The first throes of this revolution were felt at the two extremities and in the centre of South America in the year 1809. In 1810 all the Spanish American colonies rose up in rebellion as by one innate impulse, and proclaimed the principle of self-government. Six years later all, save one, of these insurrections were quelled.
The United Provinces of the River Plate alone maintained their position, and after declaring their own independence they gave to the conquered colonies the signal for the great and final struggle by making common cause with them.
In 1817 the Argentine revolution drew up a plan for the emancipation of the continent, took the offensive, crossed the Andes, and liberated Chile; in union with Chile obtained command of the Pacific, liberated Peru and carried her arms to the equator in aid of the revolution of Columbia. This vigorous impulse was felt in the extreme north of this southern continent, which in its turn defeated and expelled the champions of the old system, went through a similar evolution, and crossed the Andes to the point where the two forces united. The Highlands of Peru became the scene of the final struggle. Then the Spanish American colonies were free by their own strength, and from the chaos sprang up a new world.

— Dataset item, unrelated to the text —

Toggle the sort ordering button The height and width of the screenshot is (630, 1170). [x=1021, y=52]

During the progress of these events, the United States of the North, the pioneers of the Republican era, recognised the independence of the new republics (1822), as “an expression of the simple truth,” and declared—
“The peoples of South America have a right to break the chains which bind them to their mother country, to assume the rank of nations among the sovereign nations of the world, and to establish institutions in accordance with natural laws dictated by God himself.”
As a consequence of this recognition the United States, in the year 1823, promulgated the famous Monroe Doctrine which, in opposition to the Bull of Alexander VI., established a new principle of international law under the formula—“America for the Americans.”

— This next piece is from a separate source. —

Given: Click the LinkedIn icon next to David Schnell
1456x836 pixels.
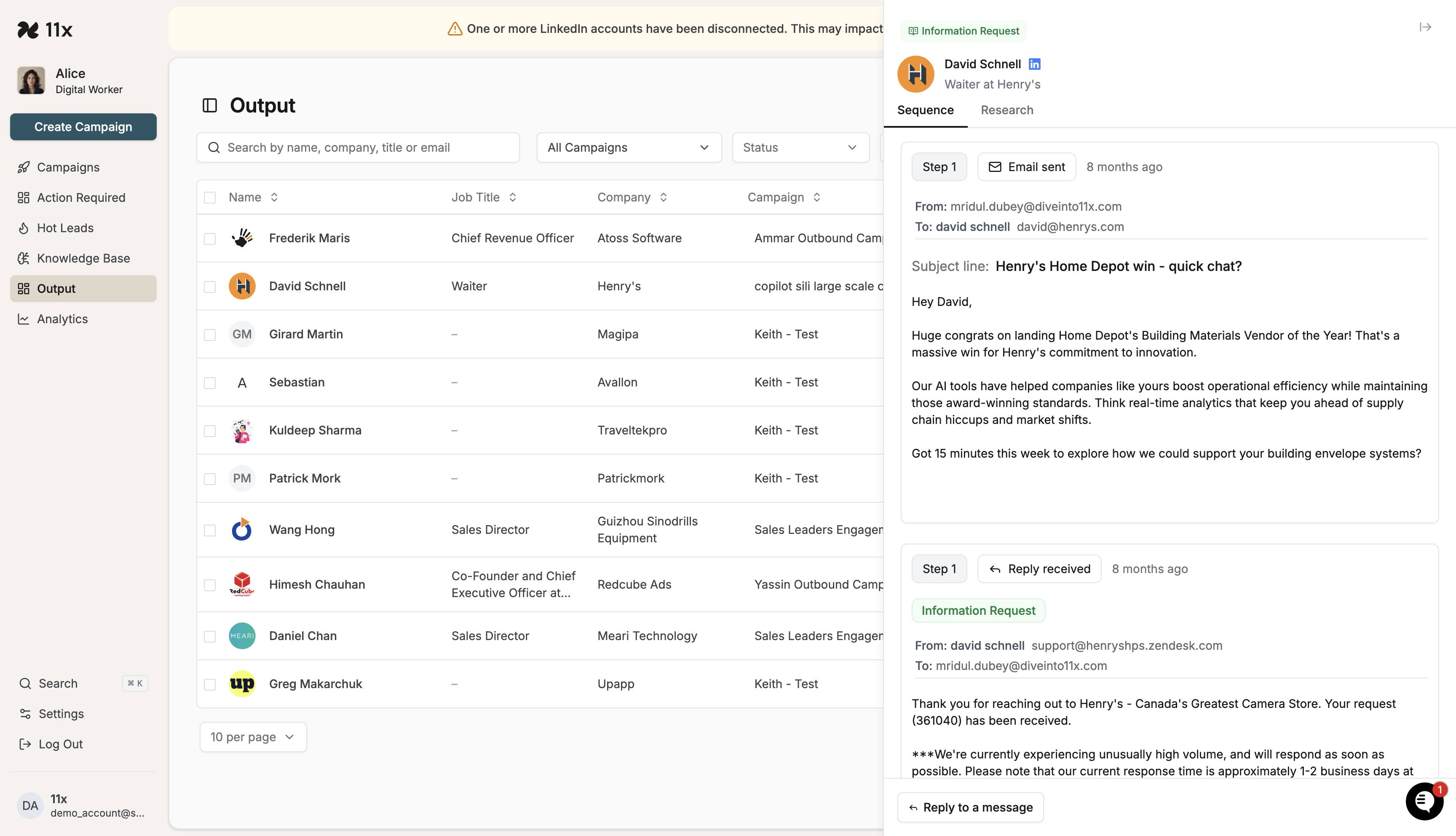Looking at the screenshot, I should (x=1034, y=64).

Free England, who at first looked favourably upon the revolution, began, in 1818, to lean towards Spain and the Holy Alliance, advocating an arrangement on the basis of the “commercial freedom” of the colonies. The diplomatists of Washington interfered in favour of their complete emancipation, and Lafayette, in support of this idea, declared to the Government of France:—
“Any opposition which may be made to the independence of the New World may cause suffering but will not imperil the idea.”
Thus, much before the final triumph, the emancipation of the new continent was accepted as an accomplished fact, and the attitude of the United States supported by England turned the scales of diplomacy in its favour in 1823. When at the Congress of Verona the party of reaction proposed a contrary policy, Canning, Prime Minister of Great Britain, wrote to Grenville those memorable words which re-echoed through two hemispheres:—
“The battle has been fierce, but it is won. The nail is clenched; Spanish America is free. Novus sæclorum nascitur ordo!”